_Page text_
The Working Group on Migration 2017 is distinct from the NITI Aayog draft National Migrant Labour policy that circulated subsequently, and from the labour-ministry instruments such as the Inter-State Migrant Workmen Act, 1979, which it sought to reform rather than replace. It should not be conflated with the four labour codes consolidated between 2019 and 2020, which subsume migrant-worker provisions within a broader rationalisation of labour law. Whereas those codes are statutory and enforceable, the Working Group was an advisory body whose output was a policy report. It is also separate from international migration governance instruments such as the Global Compact for Migration (2018), since its remit was strictly internal—intra-national movement within Indian borders.
Controversies surrounding the Group centre less on its analysis than on the slow translation of its recommendations into enforceable rights. Critics note that portability remained partial for years, that rental housing supply lagged demand, and that the political enfranchisement of migrants—voting at the place of work—has seen no substantive reform. The Election Commission of India's later experimentation with remote voting machines for domestic migrants, discussed from 2022, revisited a problem the 2017 report had named. The absence of a unified national migration policy, despite repeated calls, remains a live gap, and the pandemic crisis intensified scrutiny of why the report's warnings went substantially unimplemented before 2020.
For the working practitioner—whether a UPSC aspirant preparing General Studies Paper I on Indian society and demography, a desk officer in an urban-affairs ministry, or a researcher on labour mobility—the Working Group on Migration 2017 is a foundational reference document. It frames migration as a developmental opportunity rather than a problem to be contained, and it supplies the analytical vocabulary—portability, invisibility, rental housing for the poor—that now structures Indian policy debate. Understanding the Group's recommendations, their constitutional grounding in Articles 19(1)(d) and (e), and their partial realisation through One Nation One Ration Card and the ARHC scheme is essential for anyone analysing the governance of internal migration in India.
Example
In January 2017, the Ministry of Housing and Urban Affairs received the report of the Working Group on Migration, chaired by Partha Mukhopadhyay, which later informed the One Nation One Ration Card scheme rolled out during the 2020 pandemic.
Frequently asked questions
The Working Group was chaired by Partha Mukhopadhyay of the Centre for Policy Research and was constituted by the Ministry of Housing and Urban Affairs (MoHUA). It submitted its report in January 2017, addressing the welfare and rights of India's internal migrants.

_Supplied data_
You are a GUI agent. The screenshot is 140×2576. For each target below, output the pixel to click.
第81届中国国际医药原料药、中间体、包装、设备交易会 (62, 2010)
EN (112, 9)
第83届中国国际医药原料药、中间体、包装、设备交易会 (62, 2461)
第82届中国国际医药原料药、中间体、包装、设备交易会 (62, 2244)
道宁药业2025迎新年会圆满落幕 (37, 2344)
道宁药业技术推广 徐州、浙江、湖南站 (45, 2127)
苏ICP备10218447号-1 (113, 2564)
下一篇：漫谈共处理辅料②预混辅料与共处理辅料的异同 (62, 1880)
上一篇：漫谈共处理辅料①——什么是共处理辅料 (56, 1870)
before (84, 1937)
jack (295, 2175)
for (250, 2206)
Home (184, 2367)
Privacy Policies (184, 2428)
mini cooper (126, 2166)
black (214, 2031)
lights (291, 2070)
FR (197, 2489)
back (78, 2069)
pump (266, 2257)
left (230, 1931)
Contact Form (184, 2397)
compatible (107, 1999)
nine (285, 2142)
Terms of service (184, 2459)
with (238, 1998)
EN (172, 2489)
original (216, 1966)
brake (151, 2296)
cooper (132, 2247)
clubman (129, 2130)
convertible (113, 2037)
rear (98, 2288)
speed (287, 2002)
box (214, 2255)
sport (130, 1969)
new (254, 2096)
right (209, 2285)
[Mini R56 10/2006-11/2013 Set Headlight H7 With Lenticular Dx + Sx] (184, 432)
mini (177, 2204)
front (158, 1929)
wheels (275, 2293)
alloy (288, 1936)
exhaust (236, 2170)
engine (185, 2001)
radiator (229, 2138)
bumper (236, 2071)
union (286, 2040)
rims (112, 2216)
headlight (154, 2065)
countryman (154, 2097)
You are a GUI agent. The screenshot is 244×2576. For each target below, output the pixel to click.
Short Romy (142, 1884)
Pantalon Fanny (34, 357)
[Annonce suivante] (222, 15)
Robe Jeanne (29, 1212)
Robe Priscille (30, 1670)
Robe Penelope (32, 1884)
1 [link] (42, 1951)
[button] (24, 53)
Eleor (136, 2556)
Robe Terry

_Exercise instructions_
(1) Do the following statements agree with the text on the Working Group on Migration? Answer yes or no for each and quote the deciding words. (a) The Working Group was a statutory body with enforceable output. (b) The Group submitted its report in January 2017. (c) Remote voting machines for domestic migrants were discussed from 2022.
(2) Render this sentence from the text on the Working Group on Migration in Spanish: "Whereas those codes are statutory and enforceable, the Working Group was an advisory body whose output was a policy report."
(3) Reproduce the stretch of the text on the Working Group on Migration from "Frequently asked questions" through "India's internal migrants.".

_Answer list_
(1)
(a) No: "the Working Group was an advisory body whose output was a policy report."
(b) Yes: "It submitted its report in January 2017"
(c) Yes: "The Election Commission of India's later experimentation with remote voting machines for domestic migrants, discussed from 2022"

(2) Mientras que esos códigos tienen rango de ley y son exigibles, el Grupo de Trabajo fue un órgano consultivo cuyo producto fue un informe de políticas.

(3)
Frequently asked questions
The Working Group was chaired by Partha Mukhopadhyay of the Centre for Policy Research and was constituted by the Ministry of Housing and Urban Affairs (MoHUA). It submitted its report in January 2017, addressing the welfare and rights of India's internal migrants.